I’ve worked on full professional garden builds running into tens of thousands of pounds, and on tiny terrace transformations done for under £200, and the honest truth is the second type often brings me more satisfaction to design. A tight budget forces good decisions. It stops you splurging on a fountain you’ll regret and makes you think properly about what the space actually needs. Some of my favourite Garden Rescue gardens were the ones with the smallest budgets, because the homeowners had to be properly clever rather than simply throwing money at the problem.
You can divide the garden design into rooms or ‘zones’ to which you can assign a budget. As a rule of thumb, hard landscaping is the most expensive part of any garden design, second to plants and your time!
3. Save on Hard Landscaping
Since hard landscaping is where most garden budgets get blown, it deserves its own section rather than a passing mention. Paving, decking, and walling are where pounds disappear fastest, so this is the area where a bit of strategic thinking saves you the most money overall.
a. Choose gravel over paving slabs where you can. Loose gravel is by far the cheapest hard surface available, and laying it is a realistic DIY weekend job. A weed-suppressing membrane underneath, a bit of edging to keep it contained, and you’ve got a low-cost surface that also helps with drainage, something solid paving simply can’t do. It won’t suit every part of the garden, but for paths, side returns, or informal seating areas it’s hard to beat on price.
b. Use stepping stones with planting or gravel between them rather than a solid run of paving. This halves the amount of material you need for a path whilst still giving you a clear, walkable route through the garden. It also looks considerably softer and more natural than a hard, unbroken surface.
c. Check reclamation yards, Facebook Marketplace, and Gumtree before buying anything new. Reclaimed bricks, old paving slabs, and even broken concrete that can be relaid as crazy paving are constantly being given away or sold cheaply by people clearing gardens or finishing their own projects. I’d always check these sources first before placing an order with a builders’ merchant, since the savings can be considerable and it keeps perfectly good material out of landfill.
d. Be strategic about where you spend on quality. Use your nicest, most expensive paving or stone only where it will actually be seen and admired, such as a key seating area by the back door. Round the side of the house, under the shed, or in a bin storage area, a basic concrete slab does exactly the same job for a fraction of the cost.
e. Keep the hard landscaped area smaller than you first imagined. It’s almost always better to reduce the footprint of a patio or path and use materials you truly love, than to stretch a tight budget across a larger area with materials that disappoint you every time you look at them.
4. Start with Seeds and Cuttings
One of the most cost-effective ways to fill your garden with beautiful plants is to start from seeds or cuttings. Many flowers, vegetables, and herbs can be easily grown from seeds or propagated from cuttings. This not only saves you money but also allows you to nurture your garden from its very beginning.

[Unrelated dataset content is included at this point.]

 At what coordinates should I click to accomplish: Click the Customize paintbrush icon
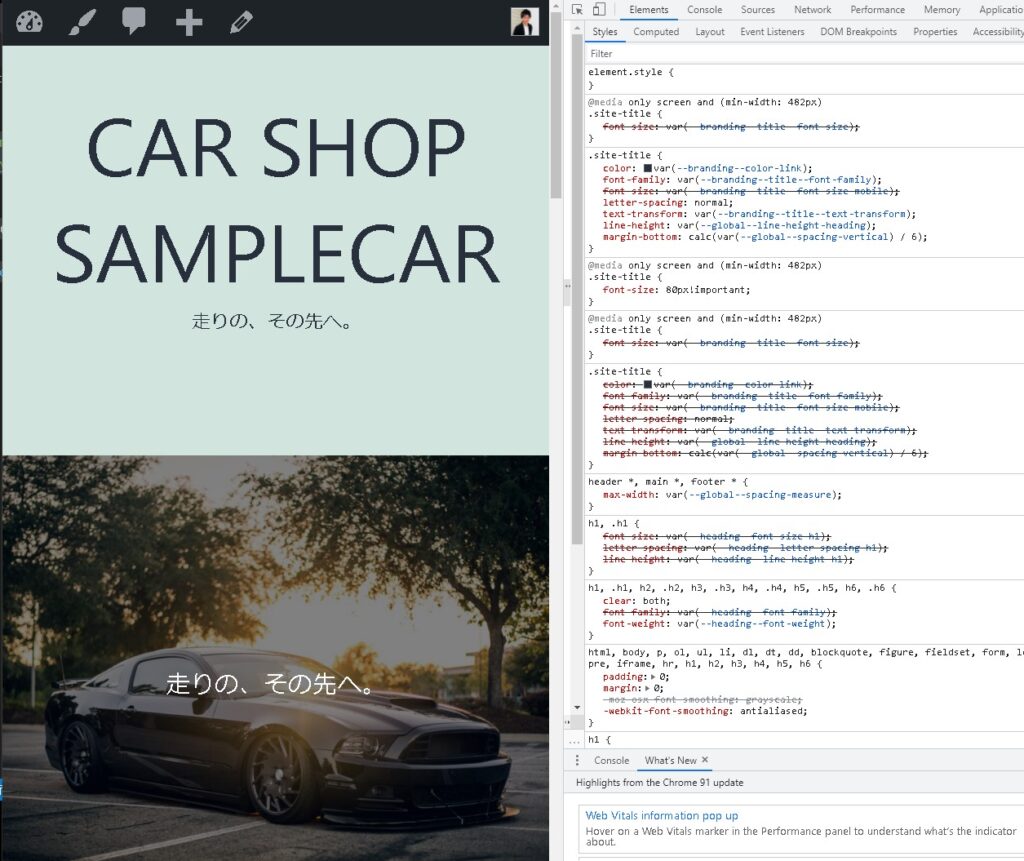pos(82,21)
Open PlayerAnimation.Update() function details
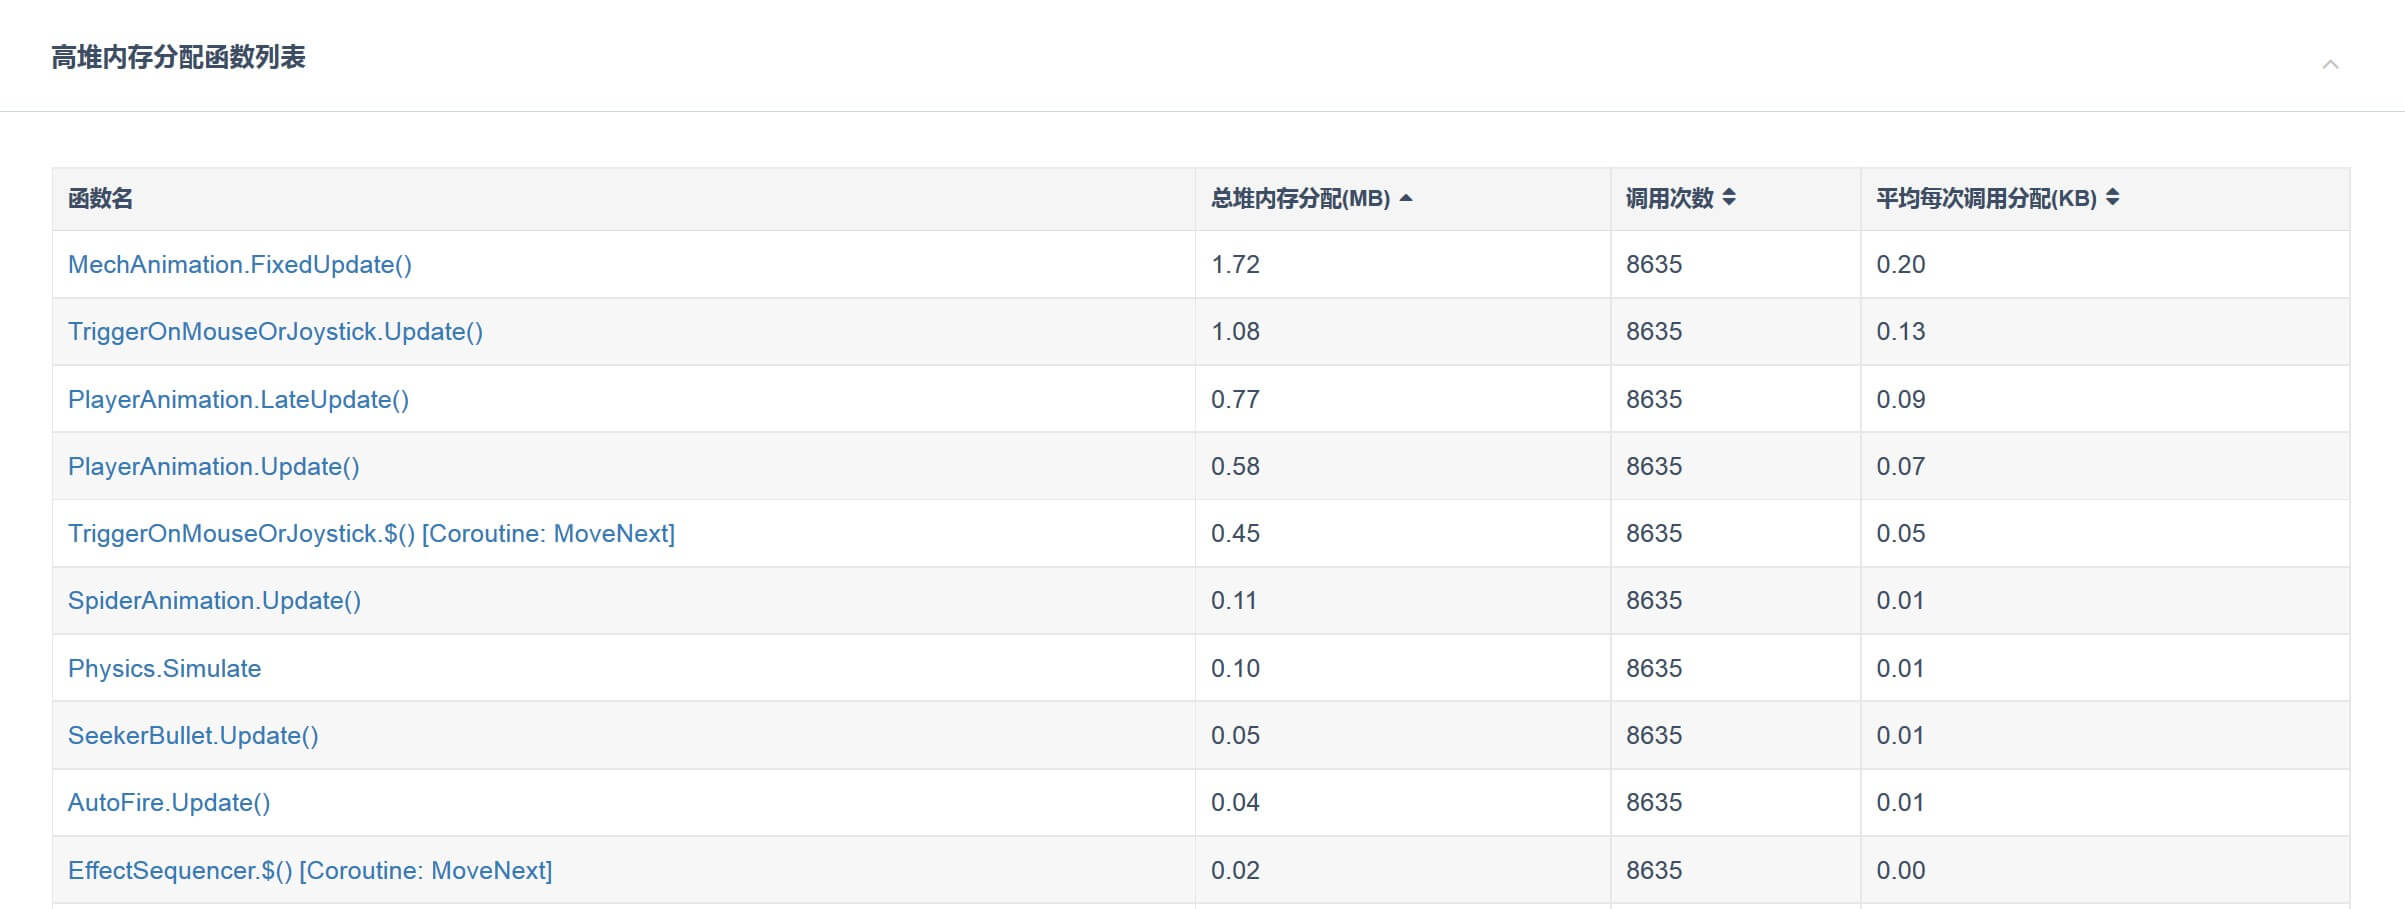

I still remember my first proper attempt at growing from seed in my teens, when I had next to nothing to spend and a windowsill full of yoghurt pots doing the job of a proper propagator. Half of what I sowed didn’t make it, but the half that did taught me more about how plants actually work than any amount of buying ready-grown stock from a garden centre ever could. That’s the bit nobody tells you: seed sowing isn’t just the cheapest route into gardening, it’s also the fastest way to actually become a decent gardener, because you see every stage of a plant’s life rather than just the finished, flowering version someone else has nursed along for you.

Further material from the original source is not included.